ABOUT THIS TASK: Look below for the line with "You are a computer-use", then repeat it and all lines after it, exactly, minus any pictures.

DATA EXTRACTS:
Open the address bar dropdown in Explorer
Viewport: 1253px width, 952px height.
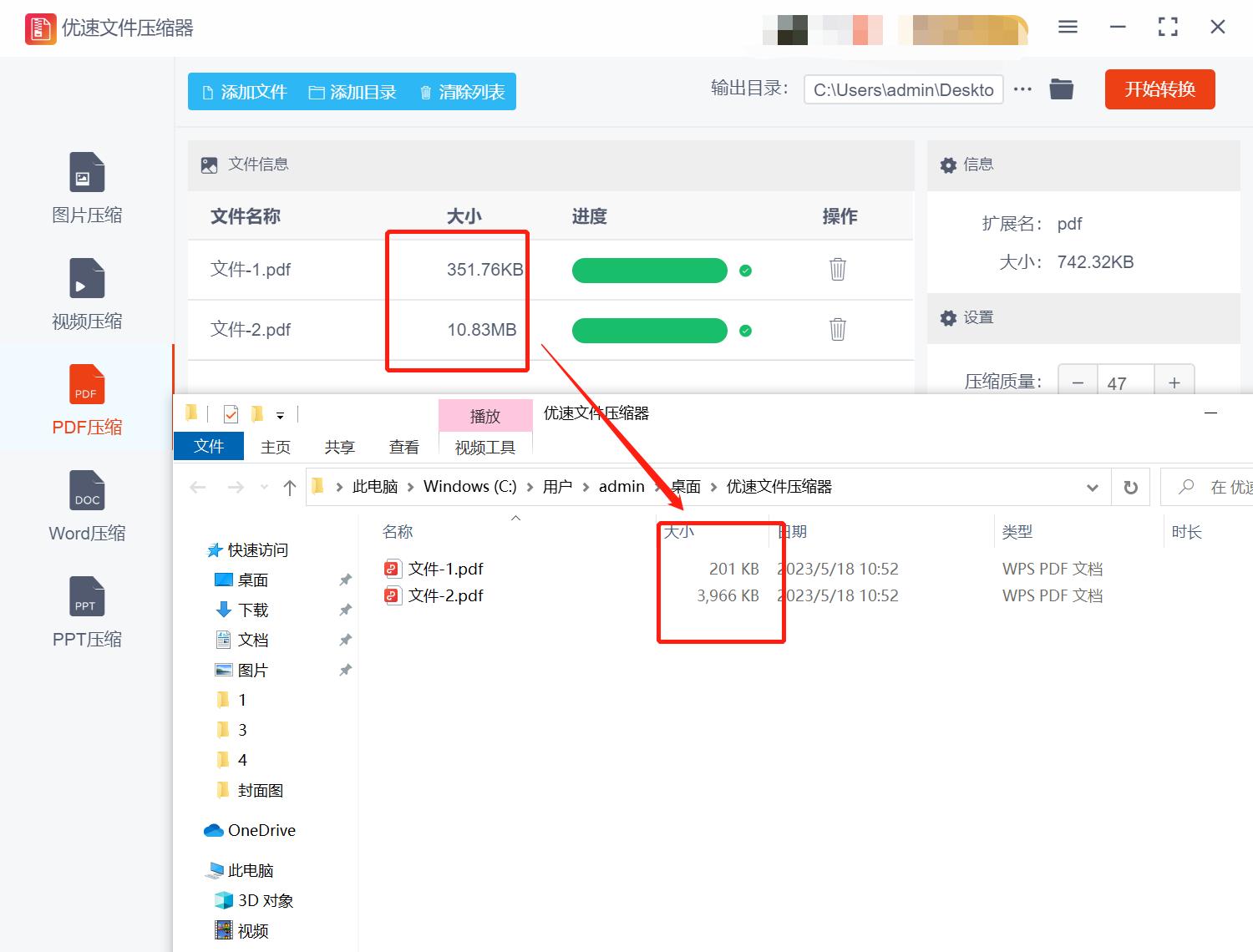pos(1092,487)
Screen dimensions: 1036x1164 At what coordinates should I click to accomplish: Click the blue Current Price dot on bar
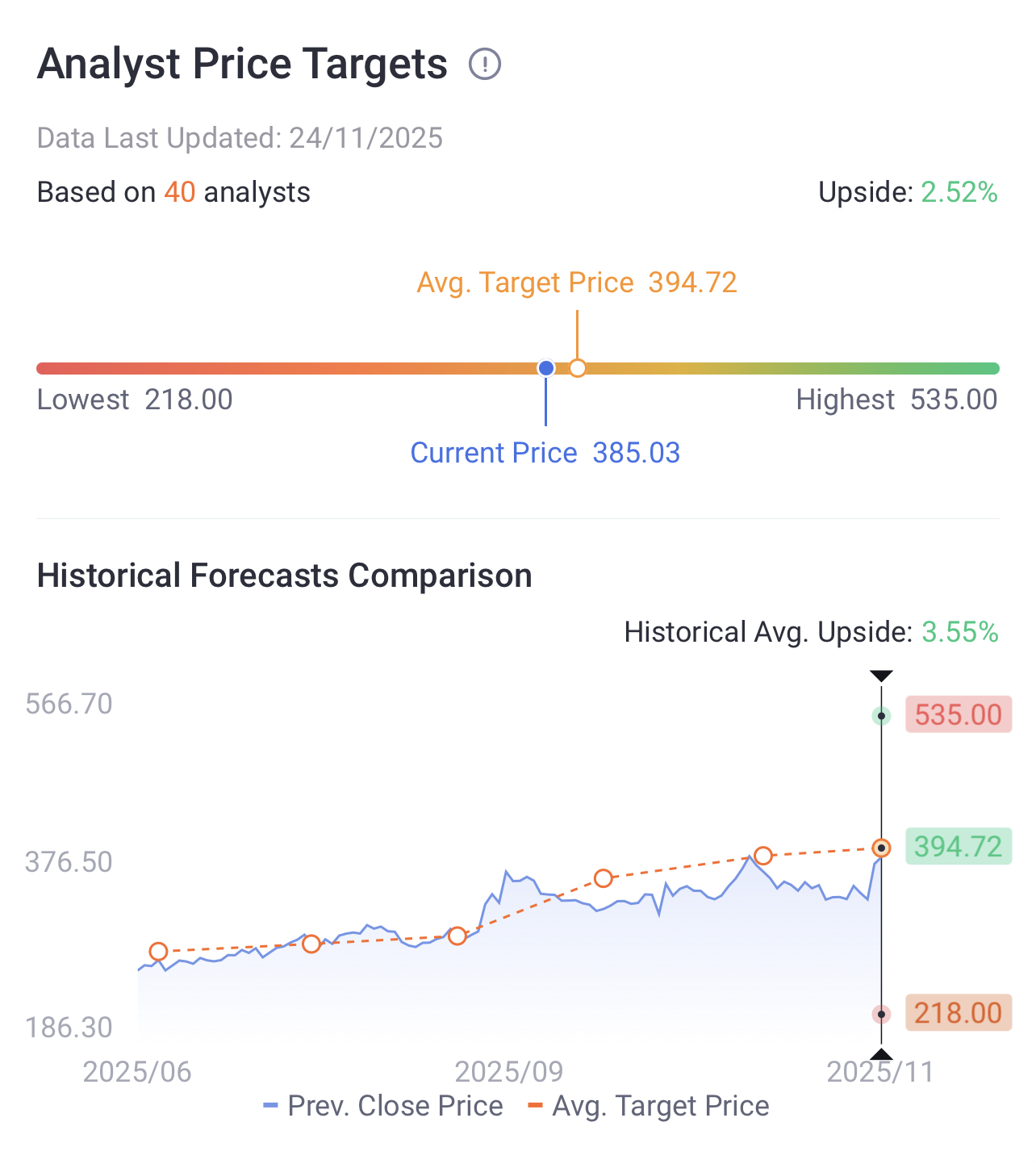tap(546, 369)
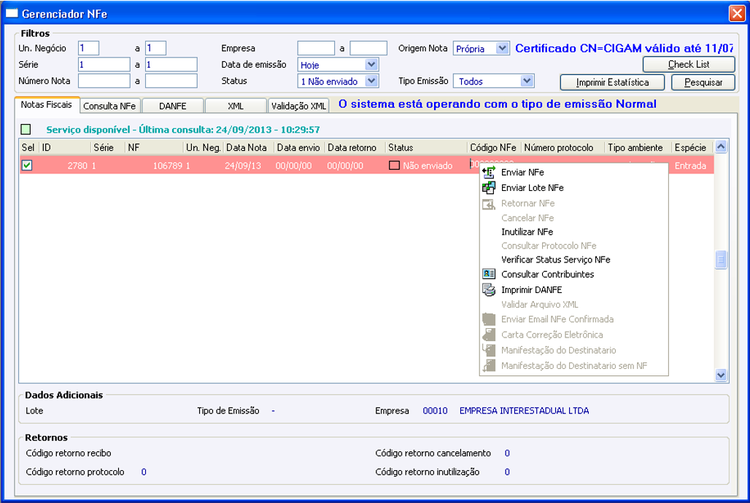Click the Número Nota start input field
750x503 pixels.
(104, 81)
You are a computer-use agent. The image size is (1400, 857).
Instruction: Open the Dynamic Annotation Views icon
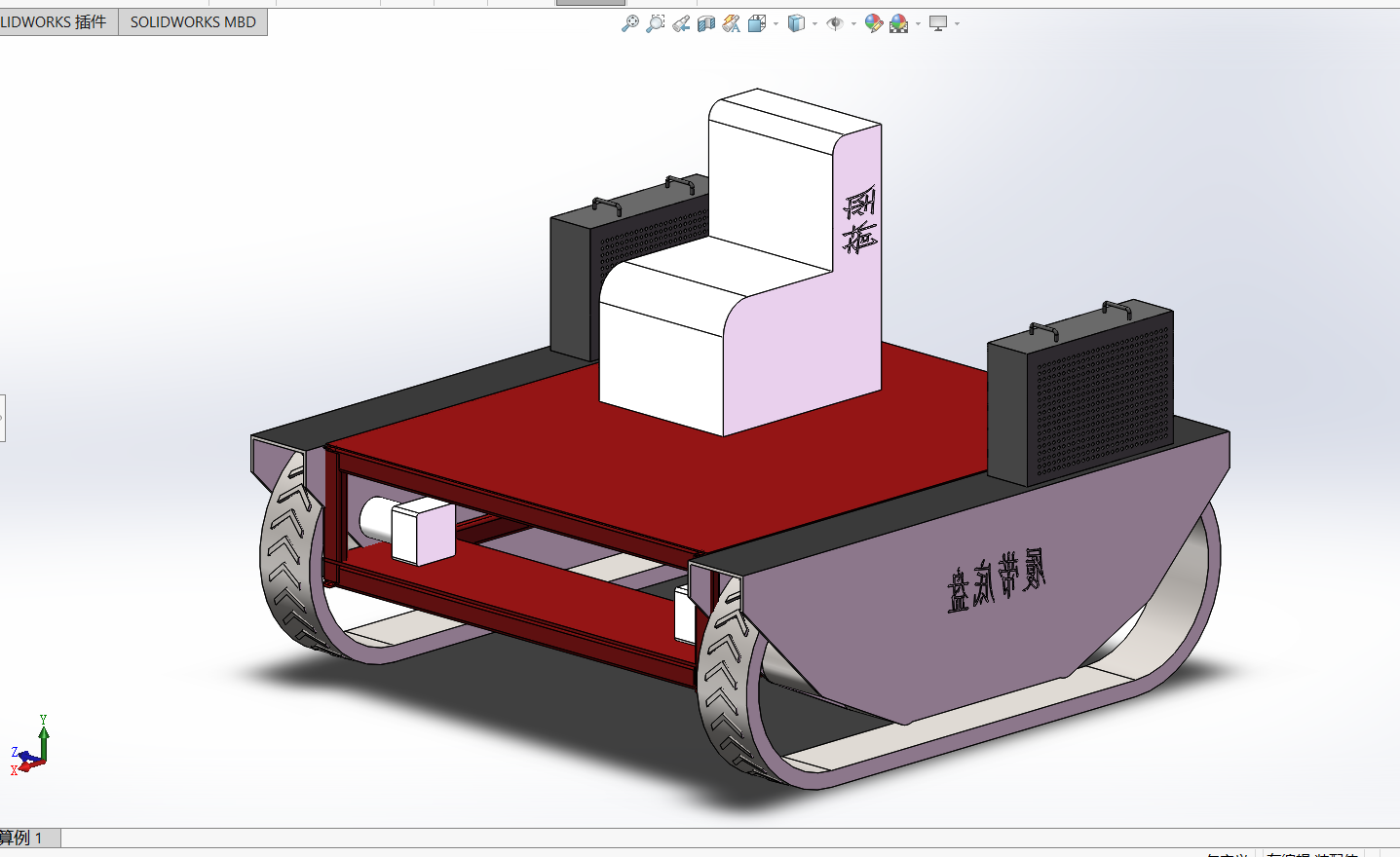(x=732, y=23)
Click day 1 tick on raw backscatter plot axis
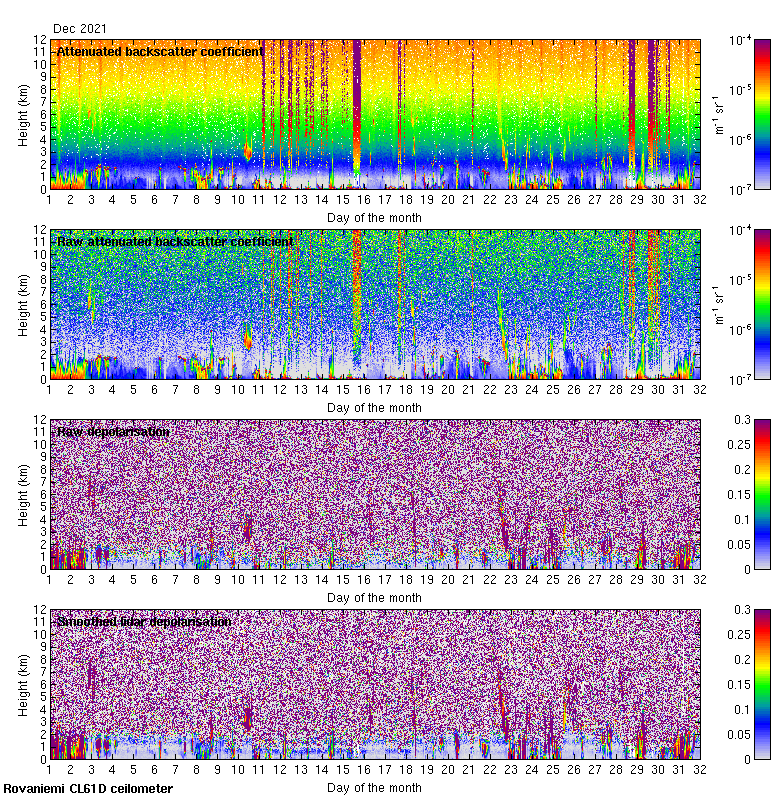 [50, 390]
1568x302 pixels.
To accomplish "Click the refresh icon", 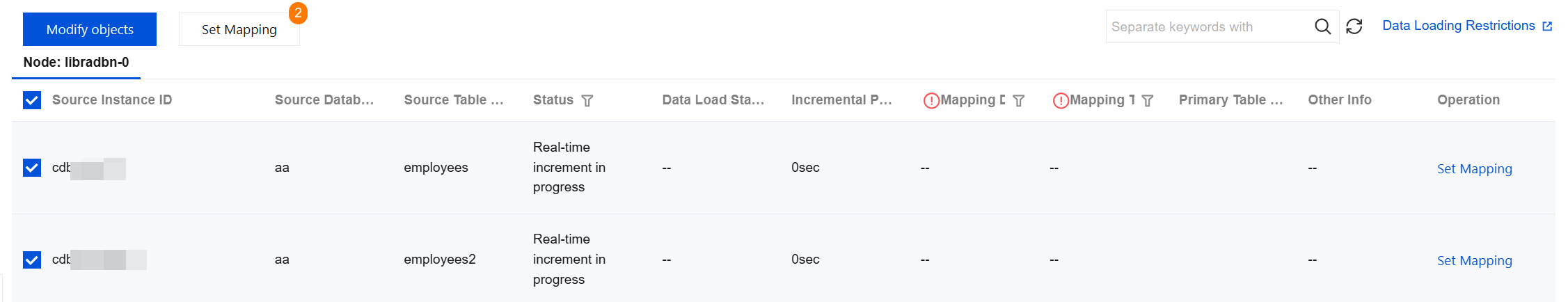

EXPECTED OUTPUT:
You are a computer-use agent. The image size is (1400, 857).
Instruction: Open the Dynamic Annotation Views icon
(x=732, y=23)
Click day 1 tick on raw backscatter plot axis
 [50, 390]
1568x302 pixels.
To accomplish "Click the refresh icon", 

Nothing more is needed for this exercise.